Ms Osakwe had spent years working with the African Development Bank before moving to New York to work with an Africa-focused private equity fund. After working as an adviser to Nigeria’s former agricultural minister, Akin Adesina, she decided to start Agrolay Ventures. The company invests in food start-ups and also incubates its own agri-ventures.

“Over the past five years I have had a front-row seat in Nigeria’s agricultural resurgence, observing how the sector has gone from being viewed as a poor man’s job to something that’s now considered cool and lucrative, especially among millennials,” she says. “Through [the advisory job], I saw the opportunities Nigeria and the rest of Africa had to transform an annual food import bill of nearly $40bn.”

Ms Osakwe adds that despite the importance of agriculture, most smallholder farmers are unable to access credit as banks rarely lend in this sector.

Finding the money

African private equity financing to the agricultural sector has been low, at 3%, compared with sectors such as telecommunications, extractive industries and the consumer sector.

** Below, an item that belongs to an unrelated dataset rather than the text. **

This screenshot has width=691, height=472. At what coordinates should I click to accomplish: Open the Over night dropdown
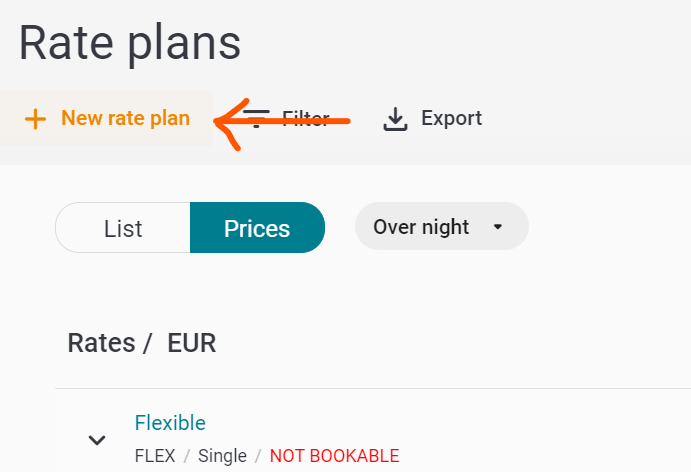tap(442, 227)
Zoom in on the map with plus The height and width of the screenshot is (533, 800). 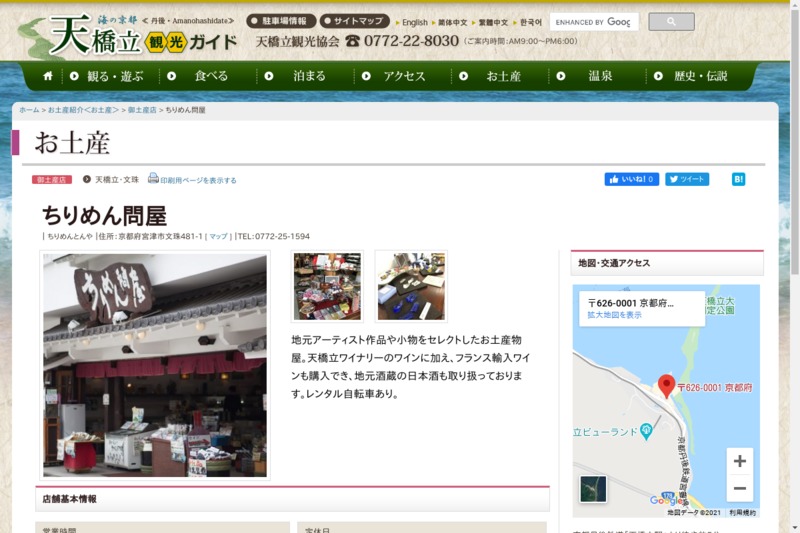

“Agriculture, like most other sectors in Nigeria, requires significant capital,” says Ms Osakwe. “Both public and private capital are essential sources of funding to ensure Nigeria is able to harness the vast opportunities the sector offers. Private investment is certainly a more market-driven and sustainable financing source and will go to assets that demonstrate strong returns.”  

Ms Mzali adds: “With adequate upgrades in investment throughout the value chain, there is definitely room to expand local production and processing.”

In focus: Nigeria's retail market struggles

The retail sector in Nigeria experienced slowing growth in 2017 even though value sales in 2017 were higher than in 2016, according to a study by Euromonitor. The slower growth was due to the general increase in prices as a result of the recession in 2016, although the economy started to show signs of recovery in 2017.

The rise in general prices of consumer goods with little or no increase in disposable income meant that consumers’ purchasing powers were inhibited in 2017. Consumers struggled to make purchases in bulk because the desired income was affected by the high inflation in the country.

However, the growing urban population continues to drive retail growth in Nigeria.

The report from Euromonitor found that an increase in employment also boosted retail in 2017. “The larger multinational supermarkets/hypermarkets and independent small grocers or neighbourhood stores, which are adapting by changing their store layouts and designs to be more modern, benefited from consumers requiring more convenient shopping and longer open hours,” it said.

The growing awareness of convenient mobile payment systems coupled with a government drive for a cashless economy continues to support the retail sector’s growth.

The report added: “The increasing usage of mobile phones to make purchases, even in rural areas, and the introduction of mobile payment systems such as mVisa and MasterPass, by Visa and MasterCard, respectively, are impacting positively through improving payment speed and convenience.”

The future outlook is that Nigeria's retail market is expected to continue to grow due to the growing urban population and the changing structure of the environment from traditional to modern channels.

Nigeria remains on the radars of foreign retailers, and with a push by the government to increase local production of manufactured goods – aided in part by import substitution and supply chain improvements – the potential for sustained recovery has grown.